O episódio, ocorrido enquanto Luan pilotava uma motocicleta com um amigo na garupa, tornou-se central para a Polícia Civil (PC-PR), que instaurou um inquérito para apurar a conduta dos agentes envolvidos. A divulgação das imagens levanta sérias questões sobre a dinâmica da intervenção policial, intensificando a pressão por transparência e justiça neste caso que chocou a comunidade.

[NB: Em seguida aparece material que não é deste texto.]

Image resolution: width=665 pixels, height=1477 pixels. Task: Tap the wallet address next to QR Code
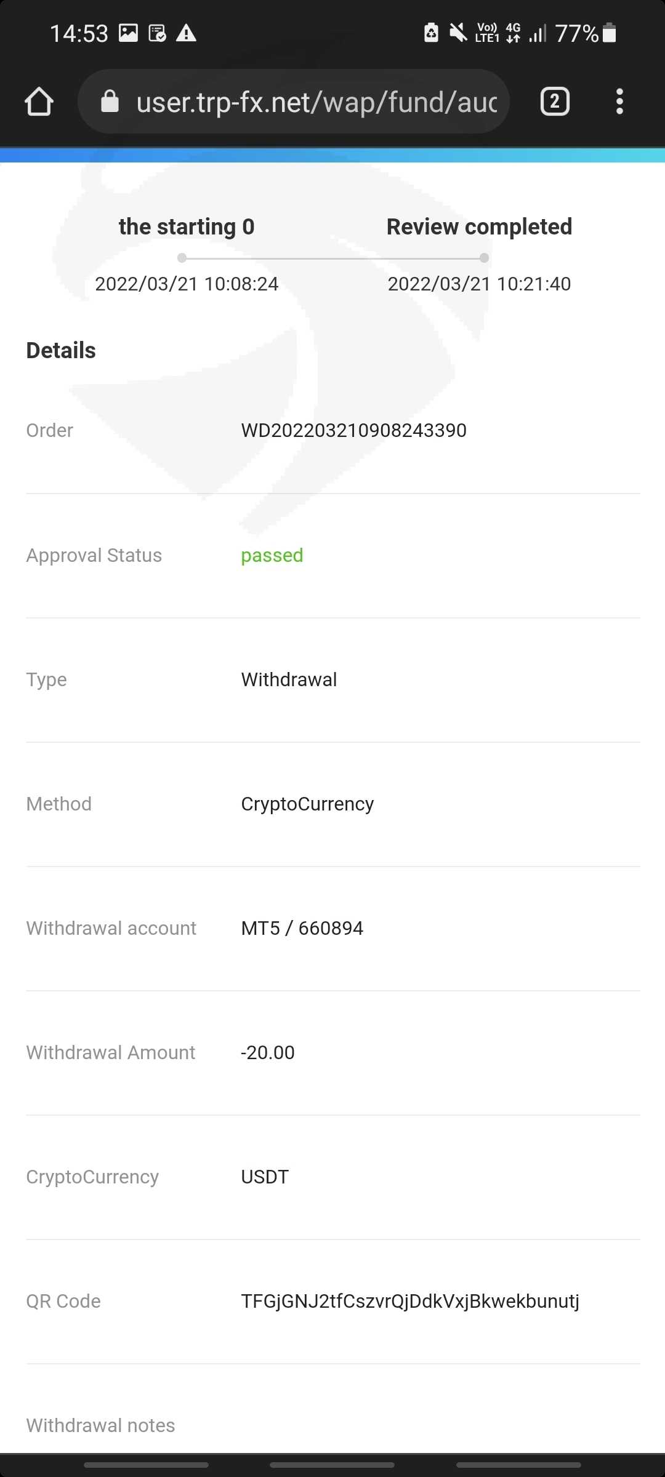(410, 1301)
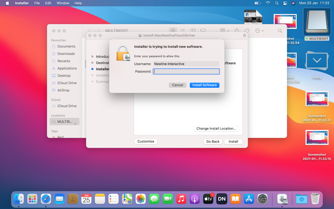Switch Finder to gallery view
This screenshot has width=334, height=209.
(x=203, y=31)
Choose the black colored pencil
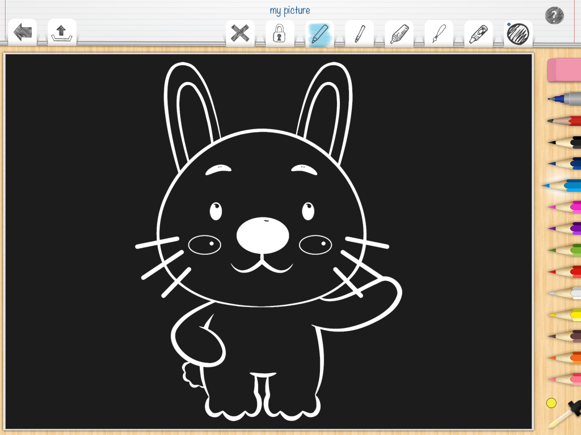 click(x=566, y=142)
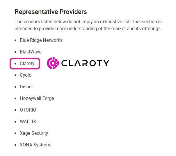Click the CLAROTY wordmark logo text
The width and height of the screenshot is (176, 156).
[85, 63]
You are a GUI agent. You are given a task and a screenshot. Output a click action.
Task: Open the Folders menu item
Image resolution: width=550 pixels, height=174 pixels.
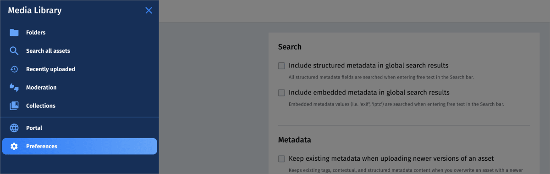coord(79,33)
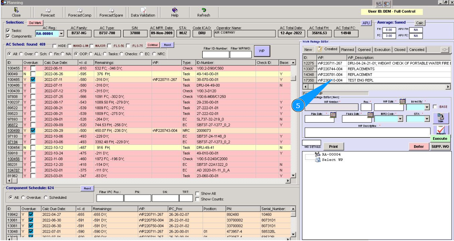The width and height of the screenshot is (454, 241).
Task: Expand the AC Reg dropdown
Action: pyautogui.click(x=61, y=34)
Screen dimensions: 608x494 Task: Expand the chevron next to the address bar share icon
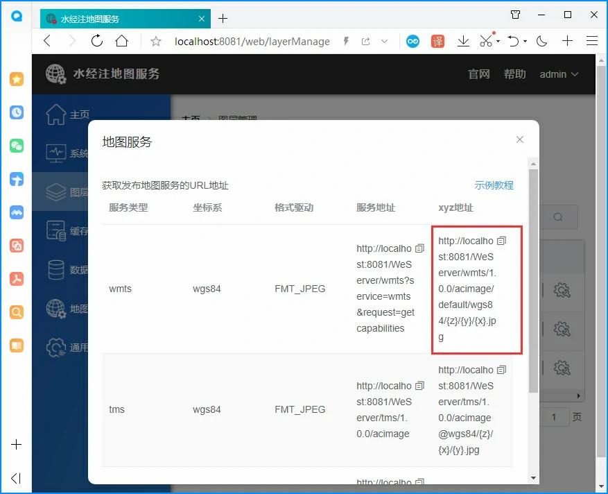[384, 41]
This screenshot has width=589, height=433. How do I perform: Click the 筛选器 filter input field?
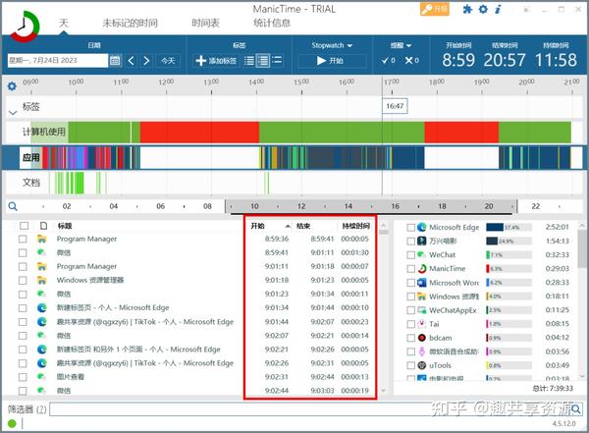[295, 408]
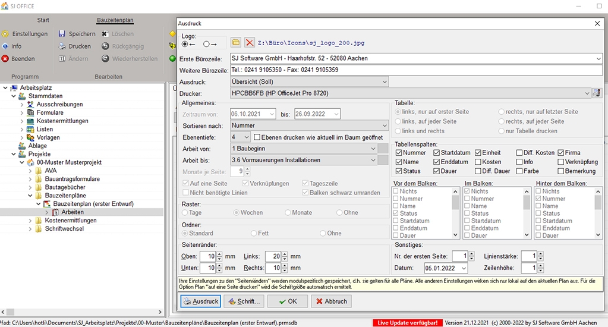Switch to the Start tab
Image resolution: width=608 pixels, height=327 pixels.
43,20
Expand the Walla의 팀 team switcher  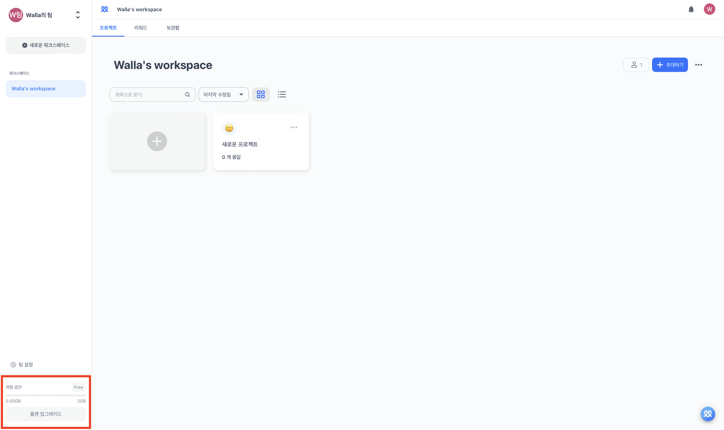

O Incidente Capturado em Vídeo: Fuga e Disparos
As imagens que circulam amplamente mostram o momento crítico em que viaturas policiais se aproximam de Luan e seu amigo. Ao avistar os agentes, o adolescente inicia uma fuga, sendo perseguido pelos policiais que desembarcam dos veículos. É possível ouvir o som de diversos tiros em sequência enquanto Luan continua a correr por alguns instantes, antes de ser atingido e cair no chão, falecendo no local da ocorrência.
Esta sequência de eventos, tal como visualizada no registro, serve como principal evidência para a família e amigos de Luan, que veem no ocorrido uma clara execução. A narrativa contrasta diretamente com a afirmação inicial da Polícia Militar, que sustenta que o jovem estava armado e que os disparos foram deflagrados em meio a um confronto, colocando em xeque as circunstâncias que levaram à fatalidade.

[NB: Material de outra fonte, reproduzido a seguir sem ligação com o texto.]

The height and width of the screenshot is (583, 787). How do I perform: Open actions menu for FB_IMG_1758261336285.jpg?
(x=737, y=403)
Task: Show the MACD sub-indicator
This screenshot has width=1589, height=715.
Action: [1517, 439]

A Versão da Família: Uma Infração Transformada em Tragédia
Marilene Maria da Silva, avó de Luan, que o criou desde pequeno, refutou veementemente as alegações de envolvimento criminal ou posse de arma por parte do neto. Ela descreveu que Luan estava em uma lanchonete com amigos, e assumiu a direção da moto a pedido de um deles, que estava com o pé machucado. Ao avistar a polícia, segundo a avó, o medo o impulsionou a fugir, e não uma intenção criminosa.

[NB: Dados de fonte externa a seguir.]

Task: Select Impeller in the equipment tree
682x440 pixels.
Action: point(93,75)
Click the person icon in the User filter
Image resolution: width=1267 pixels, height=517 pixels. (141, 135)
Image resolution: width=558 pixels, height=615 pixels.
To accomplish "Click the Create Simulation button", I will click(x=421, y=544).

Marilene enfatiza a reputação ilibada de Luan, afirmando que ele não possuía passagens criminais e que o incidente se tratava, no máximo, de uma infração de trânsito. Para ela, a intervenção policial escalou de forma desproporcional e injustificada, culminando na morte do adolescente. A Polícia Militar, por sua vez, não divulgou informações que comprovem um histórico criminal do jovem.
Investigação em Andamento e Posição das Autoridades
Diante da gravidade dos fatos e da divergência de versões, a Polícia Civil do Paraná, por meio do delegado Ricardo Trinkel, assumiu a investigação do caso. Amigos e parentes de Luan já prestaram depoimento, e a expectativa agora é que os policiais militares envolvidos se apresentem para fornecer suas versões dos acontecimentos. O coronel Emerson Castro, da PM-PR, assegurou que a corporação está apurando o caso de forma imparcial.
A Secretaria de Segurança Pública do Paraná (SESP-PR) reforçou, em nota oficial, o compromisso com a transparência, declarando que 'toda morte decorrente de intervenção policial é apurada com rigor e transparência, com acompanhamento do Ministério Público do Paraná e do Poder Judiciário'. O Ministério Público foi contatado pela reportagem para comentar, mas não houve retorno até a última atualização, enquanto a sociedade aguarda as conclusões das investigações para esclarecer definitivamente os detalhes deste trágico evento.